Chamberlain is meeting Hitler at Godesberg today (the headlines are from the Manchester Guardian, p. 11). The good news (for Chamberlain, anyway) is that the Czechoslovakian government has finally, and very reluctantly, accepted the Anglo-French plan for the transfer of German-majority areas to Germany. (Which, it seems, still hasn't been officially published.) That would mean that Hitler would get what he wants without war, which is what Chamberlain is trying to avoid. The bad news is that it's now clear that Poland and Hungary are lining up for their own pieces of Czechoslovakia: the German press is referring to a 'united front' of Germans, Poles and Hungarians. And the Anglo-French plan doesn't provide for this at all. As The Times notes (p. 10):
Czechoslovakia is faced with the loss in the near future of Western Bohemia, Northern Bohemia, German Silesia, Polish Silesia, and the Hungarian Parts in the south.

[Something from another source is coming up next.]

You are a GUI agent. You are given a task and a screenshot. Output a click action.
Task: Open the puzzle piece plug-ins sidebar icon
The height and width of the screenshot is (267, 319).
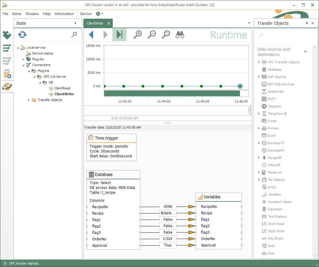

Maxim Litvinov, the Soviet Foreign Minister, has announced at the League of Nations Assembly that the Soviet Union will give Czechoslovakia 'immediate and effective assistance' under the terms of the Soviet-Czech pact, providing France (Czechoslovkia's other ally) does the same. But he criticised the Anglo-French plan as 'a capitulation which was bound sooner or later to have quite catastrophic and disastrous consequences' (The Times, p. 10).
To add insult to injury, there's a growing chorus of disapproval of the plan, at home and abroad. According to a leader in the Manchester Guardian (p. 10), `A week ago Mr. Chamberlain has the admiration and trust of the world.' But:
If Mr. Chamberlain reads his papers to-day as he flies once again to Germany he will see no trace of admiration for his part as the head of a great democracy, no trust that he can save any shred of principle from the wreck, no belief even that he can recover his country's honour.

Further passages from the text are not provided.